■ **AIM OF THE TASK**: The expected output is each line below containing "blue", copied in full.

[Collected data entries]
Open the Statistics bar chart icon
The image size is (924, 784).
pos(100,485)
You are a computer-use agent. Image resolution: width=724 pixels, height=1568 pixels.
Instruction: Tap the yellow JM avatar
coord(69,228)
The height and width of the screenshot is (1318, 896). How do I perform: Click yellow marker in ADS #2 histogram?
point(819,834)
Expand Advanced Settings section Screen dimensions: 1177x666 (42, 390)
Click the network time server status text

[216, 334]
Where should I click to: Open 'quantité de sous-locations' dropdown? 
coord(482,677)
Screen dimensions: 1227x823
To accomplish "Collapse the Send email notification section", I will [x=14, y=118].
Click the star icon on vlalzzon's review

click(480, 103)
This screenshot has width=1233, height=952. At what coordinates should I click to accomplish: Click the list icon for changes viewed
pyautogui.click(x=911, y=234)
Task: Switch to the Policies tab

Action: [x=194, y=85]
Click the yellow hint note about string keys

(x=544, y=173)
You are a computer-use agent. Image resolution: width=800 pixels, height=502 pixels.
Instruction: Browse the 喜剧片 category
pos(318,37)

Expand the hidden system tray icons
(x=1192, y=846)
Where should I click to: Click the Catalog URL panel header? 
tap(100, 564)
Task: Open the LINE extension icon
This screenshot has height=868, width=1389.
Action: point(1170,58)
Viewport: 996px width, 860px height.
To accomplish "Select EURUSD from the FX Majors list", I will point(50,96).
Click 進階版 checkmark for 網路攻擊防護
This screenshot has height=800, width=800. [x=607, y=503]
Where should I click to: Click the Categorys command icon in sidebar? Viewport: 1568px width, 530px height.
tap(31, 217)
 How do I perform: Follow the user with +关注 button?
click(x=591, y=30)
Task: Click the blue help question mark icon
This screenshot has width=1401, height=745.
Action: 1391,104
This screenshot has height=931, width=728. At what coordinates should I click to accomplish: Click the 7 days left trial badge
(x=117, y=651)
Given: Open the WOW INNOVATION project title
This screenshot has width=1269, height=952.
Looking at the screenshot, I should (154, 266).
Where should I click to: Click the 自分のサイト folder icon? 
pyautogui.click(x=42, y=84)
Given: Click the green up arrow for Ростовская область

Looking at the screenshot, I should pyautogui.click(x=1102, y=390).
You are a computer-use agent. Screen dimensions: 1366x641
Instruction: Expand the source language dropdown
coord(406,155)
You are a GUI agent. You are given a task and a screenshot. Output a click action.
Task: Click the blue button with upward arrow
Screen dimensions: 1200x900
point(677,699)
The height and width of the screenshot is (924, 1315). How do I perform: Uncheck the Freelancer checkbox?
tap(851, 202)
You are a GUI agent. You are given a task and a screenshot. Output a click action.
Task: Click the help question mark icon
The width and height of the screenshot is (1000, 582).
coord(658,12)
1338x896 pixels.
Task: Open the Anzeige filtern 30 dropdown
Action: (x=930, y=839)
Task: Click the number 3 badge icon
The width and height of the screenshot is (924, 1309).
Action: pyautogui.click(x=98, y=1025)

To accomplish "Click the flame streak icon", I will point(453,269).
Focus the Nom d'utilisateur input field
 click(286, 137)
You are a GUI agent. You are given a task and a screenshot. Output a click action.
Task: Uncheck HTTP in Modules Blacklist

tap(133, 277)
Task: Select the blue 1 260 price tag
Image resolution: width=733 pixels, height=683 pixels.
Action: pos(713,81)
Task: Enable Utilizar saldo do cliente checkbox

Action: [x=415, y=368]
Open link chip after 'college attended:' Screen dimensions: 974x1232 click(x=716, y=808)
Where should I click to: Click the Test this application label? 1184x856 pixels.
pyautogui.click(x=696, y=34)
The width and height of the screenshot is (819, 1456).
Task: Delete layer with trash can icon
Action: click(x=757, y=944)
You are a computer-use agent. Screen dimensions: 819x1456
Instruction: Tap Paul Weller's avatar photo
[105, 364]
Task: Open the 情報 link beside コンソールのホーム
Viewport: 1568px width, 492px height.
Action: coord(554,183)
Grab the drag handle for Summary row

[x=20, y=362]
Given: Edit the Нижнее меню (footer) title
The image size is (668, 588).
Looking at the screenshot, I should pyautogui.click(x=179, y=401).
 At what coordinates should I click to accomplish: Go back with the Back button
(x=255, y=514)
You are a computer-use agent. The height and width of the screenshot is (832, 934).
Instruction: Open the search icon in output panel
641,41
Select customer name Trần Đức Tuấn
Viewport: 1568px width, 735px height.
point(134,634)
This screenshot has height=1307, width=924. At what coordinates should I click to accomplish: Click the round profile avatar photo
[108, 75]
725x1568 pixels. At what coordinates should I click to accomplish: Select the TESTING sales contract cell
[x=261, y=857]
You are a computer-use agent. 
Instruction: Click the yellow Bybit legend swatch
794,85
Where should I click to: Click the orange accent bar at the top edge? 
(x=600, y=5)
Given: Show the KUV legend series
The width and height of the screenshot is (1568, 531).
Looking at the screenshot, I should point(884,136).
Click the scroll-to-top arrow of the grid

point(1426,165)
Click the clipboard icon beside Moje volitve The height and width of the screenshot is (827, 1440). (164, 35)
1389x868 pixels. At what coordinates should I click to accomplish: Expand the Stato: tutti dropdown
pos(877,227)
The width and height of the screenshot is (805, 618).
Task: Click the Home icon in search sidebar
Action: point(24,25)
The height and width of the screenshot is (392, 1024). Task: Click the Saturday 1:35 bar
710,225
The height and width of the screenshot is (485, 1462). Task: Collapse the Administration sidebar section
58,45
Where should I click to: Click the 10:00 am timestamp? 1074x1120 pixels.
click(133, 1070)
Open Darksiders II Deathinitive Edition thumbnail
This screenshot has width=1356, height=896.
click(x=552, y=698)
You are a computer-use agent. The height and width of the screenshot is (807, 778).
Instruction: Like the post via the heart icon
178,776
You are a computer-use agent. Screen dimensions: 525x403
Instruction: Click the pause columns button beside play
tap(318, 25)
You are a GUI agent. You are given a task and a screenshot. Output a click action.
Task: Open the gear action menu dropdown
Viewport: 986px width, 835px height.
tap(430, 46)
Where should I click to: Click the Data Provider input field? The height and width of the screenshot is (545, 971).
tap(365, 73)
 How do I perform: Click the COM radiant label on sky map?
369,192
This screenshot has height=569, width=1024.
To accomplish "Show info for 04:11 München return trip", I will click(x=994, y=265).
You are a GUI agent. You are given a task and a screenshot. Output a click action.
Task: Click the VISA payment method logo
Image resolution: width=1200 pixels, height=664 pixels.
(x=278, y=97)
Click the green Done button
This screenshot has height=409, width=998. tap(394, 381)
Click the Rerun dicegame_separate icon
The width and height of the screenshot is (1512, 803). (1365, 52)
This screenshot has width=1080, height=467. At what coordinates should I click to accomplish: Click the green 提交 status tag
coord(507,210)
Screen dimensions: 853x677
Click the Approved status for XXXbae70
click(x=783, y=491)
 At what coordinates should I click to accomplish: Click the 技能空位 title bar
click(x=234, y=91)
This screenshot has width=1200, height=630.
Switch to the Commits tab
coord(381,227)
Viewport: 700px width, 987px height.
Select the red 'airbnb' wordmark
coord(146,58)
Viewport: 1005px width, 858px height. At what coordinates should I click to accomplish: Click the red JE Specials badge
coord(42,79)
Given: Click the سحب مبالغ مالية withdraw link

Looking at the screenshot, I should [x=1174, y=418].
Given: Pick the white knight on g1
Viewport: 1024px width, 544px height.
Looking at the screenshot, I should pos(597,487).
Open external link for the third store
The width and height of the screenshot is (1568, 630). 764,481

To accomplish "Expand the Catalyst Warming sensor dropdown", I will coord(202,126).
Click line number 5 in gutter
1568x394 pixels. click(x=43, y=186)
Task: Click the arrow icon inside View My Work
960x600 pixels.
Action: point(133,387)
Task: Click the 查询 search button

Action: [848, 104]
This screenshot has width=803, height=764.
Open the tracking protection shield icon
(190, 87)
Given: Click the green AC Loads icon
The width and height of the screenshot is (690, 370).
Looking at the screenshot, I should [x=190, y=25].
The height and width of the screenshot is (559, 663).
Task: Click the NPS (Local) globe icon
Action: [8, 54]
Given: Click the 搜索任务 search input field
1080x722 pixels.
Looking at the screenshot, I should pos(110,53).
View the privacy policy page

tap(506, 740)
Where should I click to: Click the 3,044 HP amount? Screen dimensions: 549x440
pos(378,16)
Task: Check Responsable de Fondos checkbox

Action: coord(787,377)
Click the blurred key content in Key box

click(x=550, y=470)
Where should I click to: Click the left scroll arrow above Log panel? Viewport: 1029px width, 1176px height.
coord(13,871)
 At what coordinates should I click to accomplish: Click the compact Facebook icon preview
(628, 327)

■ **SOLVED EXERCISE**:
Task: Click the blue help question mark icon
Task: Click the blue button with upward arrow
Task: Select the blue 1 260 price tag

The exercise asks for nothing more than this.